In 2019 our National Council agreed to take part in this HWEN partnership process based on a key statement in the original (July 2019) founding document that we would: 
"Work with Government to design a pricing mechanism where any price is part of a broader framework to support on-farm practice change, set at the margin and only to the extent necessary to incentivise the uptake of economically viable opportunities that contribute to lower global emissions." 
This has been our guiding principle in this process to date.  We felt that this original proposal provided a much better alternative to farmers than the existing plan by the government to levy agriculture via the Emissions Trading Scheme at the processor level with no consideration for the split gas approach taken in the Zero Carbon Act (The "ETS backstop”). 
The ETS ‘backstop’ still remains the politically imposed alternative to He Waka Eke Noa.   
Last month our National Council met again to consider a final draft of the report. The council’s view was this pricing mechanism could plausibly deliver the outcome we signed up for in 2019. 
We believe this is a better option than the existing ETS. 
BUT if Ministers or the “System Oversight Body” (the agency set up to run all this) place too much weight on meeting domestic emission reduction targets (we strongly oppose the current ones for methane), then it could fail to deliver on what we signed up for in 2019. 
Forcing farmers to take uneconomic measures will result in cuts to food and fibre production and significant economic losses in New Zealand. This will in turn result in higher global emissions – this is called “emissions leakage”. Reductions in our production means increased production in countries, where their emissions are higher per unit of production. 
It will be the government of the day’s decision on what they wish to do. The proposed pricing mechanism in the report released today in no way makes that decision for them. The mechanism is merely a toolkit, a toolkit that could be used to drive increased emissions efficiency, or a toolkit that could be used to poor effect. 

What Has Feds Achieved? 

The document itself is different in a couple of respects from what you would have seen previously. There are a few very hard-fought wins delivered by Feds, plus some dead rats we had to swallow. 
So here is my ‘good, bad and ugly’ from this report. 
The Good 
  • The pricing system proposed would operate at the ‘Farm Level’ from the start, which is what farmers, and Feds, asked for. There has been a lot of lobbying from the government for the scheme to be at a ‘Processor Level’, which essentially means collecting the funding without any recognition of individual farm circumstances. Feds encouraged other organisations to fight to keep the ‘Farm Level’ approach. We say if the government wants to make changes, then they can make them, and they can own them.

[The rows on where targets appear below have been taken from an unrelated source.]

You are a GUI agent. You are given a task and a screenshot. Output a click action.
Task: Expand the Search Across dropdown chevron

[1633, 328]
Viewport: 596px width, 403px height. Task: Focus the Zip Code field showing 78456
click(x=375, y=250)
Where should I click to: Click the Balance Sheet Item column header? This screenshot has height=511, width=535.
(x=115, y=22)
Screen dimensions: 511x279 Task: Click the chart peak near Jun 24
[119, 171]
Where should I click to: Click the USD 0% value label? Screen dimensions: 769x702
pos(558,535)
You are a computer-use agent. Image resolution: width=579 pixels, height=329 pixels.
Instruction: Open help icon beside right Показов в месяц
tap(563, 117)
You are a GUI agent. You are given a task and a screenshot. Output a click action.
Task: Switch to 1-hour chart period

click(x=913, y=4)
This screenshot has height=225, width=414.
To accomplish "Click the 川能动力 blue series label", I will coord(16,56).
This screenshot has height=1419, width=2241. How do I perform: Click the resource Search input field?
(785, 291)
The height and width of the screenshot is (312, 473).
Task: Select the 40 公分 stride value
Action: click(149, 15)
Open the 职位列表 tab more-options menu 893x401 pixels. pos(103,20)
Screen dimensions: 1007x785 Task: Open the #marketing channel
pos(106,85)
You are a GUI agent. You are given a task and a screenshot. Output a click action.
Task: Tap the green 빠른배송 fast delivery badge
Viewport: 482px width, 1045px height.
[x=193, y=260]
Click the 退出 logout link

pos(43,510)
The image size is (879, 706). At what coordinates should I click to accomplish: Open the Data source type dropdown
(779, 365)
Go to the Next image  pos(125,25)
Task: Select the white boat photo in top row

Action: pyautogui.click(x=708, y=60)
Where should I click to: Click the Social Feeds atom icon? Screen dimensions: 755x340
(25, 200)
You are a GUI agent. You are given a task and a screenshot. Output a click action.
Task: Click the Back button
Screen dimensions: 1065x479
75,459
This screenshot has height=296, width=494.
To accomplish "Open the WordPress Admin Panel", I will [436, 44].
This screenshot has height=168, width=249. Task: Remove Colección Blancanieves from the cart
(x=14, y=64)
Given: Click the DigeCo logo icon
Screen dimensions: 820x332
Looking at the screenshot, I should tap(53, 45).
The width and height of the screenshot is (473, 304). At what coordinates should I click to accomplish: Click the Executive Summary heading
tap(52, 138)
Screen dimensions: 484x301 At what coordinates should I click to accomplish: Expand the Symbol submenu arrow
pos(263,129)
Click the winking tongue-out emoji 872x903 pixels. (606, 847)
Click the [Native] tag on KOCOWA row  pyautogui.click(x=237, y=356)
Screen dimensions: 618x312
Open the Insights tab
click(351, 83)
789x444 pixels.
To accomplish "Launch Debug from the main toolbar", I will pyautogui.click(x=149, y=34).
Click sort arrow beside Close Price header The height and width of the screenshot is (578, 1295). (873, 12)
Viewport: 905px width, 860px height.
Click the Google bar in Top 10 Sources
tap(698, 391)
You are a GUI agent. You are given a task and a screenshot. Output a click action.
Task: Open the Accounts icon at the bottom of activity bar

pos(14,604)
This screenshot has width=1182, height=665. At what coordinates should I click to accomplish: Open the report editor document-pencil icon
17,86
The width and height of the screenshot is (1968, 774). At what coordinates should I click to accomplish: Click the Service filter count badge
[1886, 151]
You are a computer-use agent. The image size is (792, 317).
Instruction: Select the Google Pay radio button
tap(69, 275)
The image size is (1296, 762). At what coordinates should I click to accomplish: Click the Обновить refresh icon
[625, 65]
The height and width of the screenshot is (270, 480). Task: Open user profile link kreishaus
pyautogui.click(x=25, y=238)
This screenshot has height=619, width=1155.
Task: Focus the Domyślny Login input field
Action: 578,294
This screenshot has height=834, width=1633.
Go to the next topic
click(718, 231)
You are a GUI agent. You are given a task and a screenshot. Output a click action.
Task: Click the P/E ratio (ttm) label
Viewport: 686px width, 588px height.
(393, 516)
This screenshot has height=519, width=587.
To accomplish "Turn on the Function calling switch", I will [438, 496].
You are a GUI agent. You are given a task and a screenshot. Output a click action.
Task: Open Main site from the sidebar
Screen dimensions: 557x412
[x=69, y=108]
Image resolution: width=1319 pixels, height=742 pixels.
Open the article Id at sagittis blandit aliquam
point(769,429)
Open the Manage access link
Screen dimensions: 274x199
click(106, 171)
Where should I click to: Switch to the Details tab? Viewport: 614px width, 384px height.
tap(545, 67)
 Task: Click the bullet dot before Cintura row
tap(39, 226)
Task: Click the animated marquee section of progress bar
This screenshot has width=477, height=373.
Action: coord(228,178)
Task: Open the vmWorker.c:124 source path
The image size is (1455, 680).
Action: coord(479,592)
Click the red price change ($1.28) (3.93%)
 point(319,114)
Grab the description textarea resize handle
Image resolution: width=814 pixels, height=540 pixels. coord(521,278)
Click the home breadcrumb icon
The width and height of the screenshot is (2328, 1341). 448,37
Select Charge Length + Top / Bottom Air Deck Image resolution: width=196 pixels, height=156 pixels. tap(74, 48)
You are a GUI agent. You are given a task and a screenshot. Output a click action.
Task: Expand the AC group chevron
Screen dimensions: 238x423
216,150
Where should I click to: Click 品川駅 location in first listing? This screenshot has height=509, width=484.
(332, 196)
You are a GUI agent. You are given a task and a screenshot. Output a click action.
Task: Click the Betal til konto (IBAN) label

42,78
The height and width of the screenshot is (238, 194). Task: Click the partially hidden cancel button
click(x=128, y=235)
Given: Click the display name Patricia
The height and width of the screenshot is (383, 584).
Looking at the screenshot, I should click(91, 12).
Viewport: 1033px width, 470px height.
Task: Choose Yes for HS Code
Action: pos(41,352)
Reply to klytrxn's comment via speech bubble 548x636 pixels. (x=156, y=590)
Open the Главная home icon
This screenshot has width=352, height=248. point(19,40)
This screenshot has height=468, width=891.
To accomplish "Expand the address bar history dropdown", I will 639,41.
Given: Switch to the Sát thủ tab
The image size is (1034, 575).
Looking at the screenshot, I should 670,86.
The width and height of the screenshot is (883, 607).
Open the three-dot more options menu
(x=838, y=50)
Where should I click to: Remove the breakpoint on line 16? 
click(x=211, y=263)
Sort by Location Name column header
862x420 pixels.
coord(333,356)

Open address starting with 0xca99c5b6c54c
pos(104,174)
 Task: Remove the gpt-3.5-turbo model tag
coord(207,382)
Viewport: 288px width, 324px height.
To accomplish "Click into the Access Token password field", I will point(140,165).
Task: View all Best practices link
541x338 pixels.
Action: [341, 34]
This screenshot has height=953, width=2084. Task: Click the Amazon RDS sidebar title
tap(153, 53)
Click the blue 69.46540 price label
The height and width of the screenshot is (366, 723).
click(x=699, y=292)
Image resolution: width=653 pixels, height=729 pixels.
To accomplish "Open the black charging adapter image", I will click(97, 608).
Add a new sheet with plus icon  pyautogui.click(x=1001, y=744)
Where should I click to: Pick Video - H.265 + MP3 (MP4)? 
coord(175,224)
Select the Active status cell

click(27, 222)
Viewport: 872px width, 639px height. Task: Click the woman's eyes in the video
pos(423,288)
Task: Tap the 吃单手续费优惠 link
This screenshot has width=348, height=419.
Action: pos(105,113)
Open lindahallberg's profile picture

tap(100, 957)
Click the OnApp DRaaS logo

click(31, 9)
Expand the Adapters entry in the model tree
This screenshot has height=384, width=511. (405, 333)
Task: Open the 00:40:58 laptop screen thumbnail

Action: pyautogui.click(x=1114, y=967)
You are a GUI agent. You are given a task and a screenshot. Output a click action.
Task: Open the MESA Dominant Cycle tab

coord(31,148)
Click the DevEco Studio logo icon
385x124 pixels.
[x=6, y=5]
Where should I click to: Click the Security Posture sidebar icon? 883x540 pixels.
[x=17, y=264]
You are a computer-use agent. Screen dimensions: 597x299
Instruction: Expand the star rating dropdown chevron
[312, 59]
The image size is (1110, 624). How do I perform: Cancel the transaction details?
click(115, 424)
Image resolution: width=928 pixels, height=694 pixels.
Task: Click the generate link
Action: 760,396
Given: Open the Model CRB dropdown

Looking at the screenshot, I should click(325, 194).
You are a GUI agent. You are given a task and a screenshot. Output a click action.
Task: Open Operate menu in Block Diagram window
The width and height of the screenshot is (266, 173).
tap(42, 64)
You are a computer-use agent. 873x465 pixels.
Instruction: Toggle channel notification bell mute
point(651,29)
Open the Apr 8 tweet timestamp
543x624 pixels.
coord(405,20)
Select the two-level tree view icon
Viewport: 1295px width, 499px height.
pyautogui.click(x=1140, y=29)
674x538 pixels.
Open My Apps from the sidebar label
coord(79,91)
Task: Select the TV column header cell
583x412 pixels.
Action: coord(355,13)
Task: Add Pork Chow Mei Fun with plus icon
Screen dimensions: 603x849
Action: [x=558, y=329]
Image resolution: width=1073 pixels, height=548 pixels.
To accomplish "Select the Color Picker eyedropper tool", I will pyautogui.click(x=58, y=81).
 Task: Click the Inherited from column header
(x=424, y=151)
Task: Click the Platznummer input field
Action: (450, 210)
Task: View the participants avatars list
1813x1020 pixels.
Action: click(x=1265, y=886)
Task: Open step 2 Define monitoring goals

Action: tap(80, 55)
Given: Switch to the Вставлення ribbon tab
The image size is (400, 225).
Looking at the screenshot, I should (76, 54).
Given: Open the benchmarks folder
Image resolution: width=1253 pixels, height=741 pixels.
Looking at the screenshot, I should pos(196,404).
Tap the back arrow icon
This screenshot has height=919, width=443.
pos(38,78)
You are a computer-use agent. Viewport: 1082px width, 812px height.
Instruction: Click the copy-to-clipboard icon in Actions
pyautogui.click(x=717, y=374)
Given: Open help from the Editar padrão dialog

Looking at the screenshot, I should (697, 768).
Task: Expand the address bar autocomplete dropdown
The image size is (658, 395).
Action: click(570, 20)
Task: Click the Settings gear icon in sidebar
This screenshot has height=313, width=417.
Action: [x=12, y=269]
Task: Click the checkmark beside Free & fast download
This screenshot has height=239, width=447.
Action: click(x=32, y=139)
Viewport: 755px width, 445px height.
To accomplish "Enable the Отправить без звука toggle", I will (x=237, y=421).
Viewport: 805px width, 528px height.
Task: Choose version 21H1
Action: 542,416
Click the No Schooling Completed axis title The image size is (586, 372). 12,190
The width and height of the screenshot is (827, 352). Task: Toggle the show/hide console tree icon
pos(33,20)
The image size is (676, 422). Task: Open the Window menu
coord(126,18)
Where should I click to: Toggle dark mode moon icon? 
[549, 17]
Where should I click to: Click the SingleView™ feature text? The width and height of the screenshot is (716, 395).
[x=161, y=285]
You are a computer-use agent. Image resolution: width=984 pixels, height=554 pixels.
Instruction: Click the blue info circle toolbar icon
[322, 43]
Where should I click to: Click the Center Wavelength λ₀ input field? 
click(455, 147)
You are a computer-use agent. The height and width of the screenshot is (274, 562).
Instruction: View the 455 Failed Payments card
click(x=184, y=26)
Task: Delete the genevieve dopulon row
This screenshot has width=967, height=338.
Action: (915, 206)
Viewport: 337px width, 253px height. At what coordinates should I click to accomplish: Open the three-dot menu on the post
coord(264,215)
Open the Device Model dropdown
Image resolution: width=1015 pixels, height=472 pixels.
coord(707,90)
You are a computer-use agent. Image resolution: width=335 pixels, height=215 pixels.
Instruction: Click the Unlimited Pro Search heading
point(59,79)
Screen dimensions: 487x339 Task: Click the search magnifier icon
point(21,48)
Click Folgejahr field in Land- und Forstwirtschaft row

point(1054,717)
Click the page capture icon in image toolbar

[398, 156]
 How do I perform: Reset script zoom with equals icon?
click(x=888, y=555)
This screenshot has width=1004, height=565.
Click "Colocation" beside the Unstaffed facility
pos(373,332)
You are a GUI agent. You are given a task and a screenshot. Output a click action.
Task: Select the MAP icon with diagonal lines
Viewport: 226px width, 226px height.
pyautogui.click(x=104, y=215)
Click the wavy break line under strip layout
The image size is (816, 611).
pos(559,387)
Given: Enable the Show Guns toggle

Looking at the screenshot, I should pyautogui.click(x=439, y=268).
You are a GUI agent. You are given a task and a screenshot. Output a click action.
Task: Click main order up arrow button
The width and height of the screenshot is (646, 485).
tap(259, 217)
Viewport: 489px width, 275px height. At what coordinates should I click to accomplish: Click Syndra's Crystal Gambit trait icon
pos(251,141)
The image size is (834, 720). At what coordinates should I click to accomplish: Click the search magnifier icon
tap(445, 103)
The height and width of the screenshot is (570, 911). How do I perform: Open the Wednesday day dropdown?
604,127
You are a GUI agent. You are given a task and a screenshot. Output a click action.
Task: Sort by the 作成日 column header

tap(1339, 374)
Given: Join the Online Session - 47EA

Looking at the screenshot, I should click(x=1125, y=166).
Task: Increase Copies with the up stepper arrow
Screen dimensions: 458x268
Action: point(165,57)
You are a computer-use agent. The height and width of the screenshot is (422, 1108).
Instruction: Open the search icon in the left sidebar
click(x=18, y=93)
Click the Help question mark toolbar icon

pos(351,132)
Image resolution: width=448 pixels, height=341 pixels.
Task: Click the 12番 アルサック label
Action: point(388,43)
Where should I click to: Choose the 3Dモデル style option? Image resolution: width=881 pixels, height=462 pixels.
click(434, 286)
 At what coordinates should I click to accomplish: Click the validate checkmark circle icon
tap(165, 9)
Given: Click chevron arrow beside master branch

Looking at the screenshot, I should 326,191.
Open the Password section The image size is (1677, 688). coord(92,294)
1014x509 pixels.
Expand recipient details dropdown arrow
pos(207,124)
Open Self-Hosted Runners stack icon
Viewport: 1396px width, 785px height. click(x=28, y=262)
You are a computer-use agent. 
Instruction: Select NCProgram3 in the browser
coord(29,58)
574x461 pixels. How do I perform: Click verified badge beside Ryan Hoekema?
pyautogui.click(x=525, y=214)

  • One of the big arguments against the Farm Level system was its projected cost. We worked hard to get better analysis of the potential costs to set up this system and run it, and they have been scaled down. We think there is still plenty of room for improvement here, especially with developments in data interoperability.

  • The Farm Level system means we could get the addition of “incentives” to the pricing system. A big improvement. This means farms utilising good practices, or mitigations that are recognised as having emissions reductions, will receive a rebate on the levy. Yes, the mitigations toolbox is fairly empty at the moment, but the fact we managed to get this included without reference to historic baselines is a big improvement. At a concept level this is an important win, even if the details aren’t quite there yet, we can build on this step in the right direction. Currently, the incentives system is too input focussed and too prescriptive, but Feds will keep trying to get this changed. Feds and one other partner promoted an 'output-based rebate' which would have been an outcome focused incentive, but other partners opposed taking this option to farmers. We will keep pushing for an output-based rebate as it incentivises what consumers care about,(emissions efficiency). Other partners to take this policy to farmer consultation will be covered in the 'Bad' section and remains a frustration of mine.

  • You’ll find a reference to the Paris Accord on page 38 and its wording on the need to balance global food production vs emissions reductions. Given that there was talk that this section of the Paris Accord didn’t apply to New Zealand a few months previously, it was satisfying to get the reference included.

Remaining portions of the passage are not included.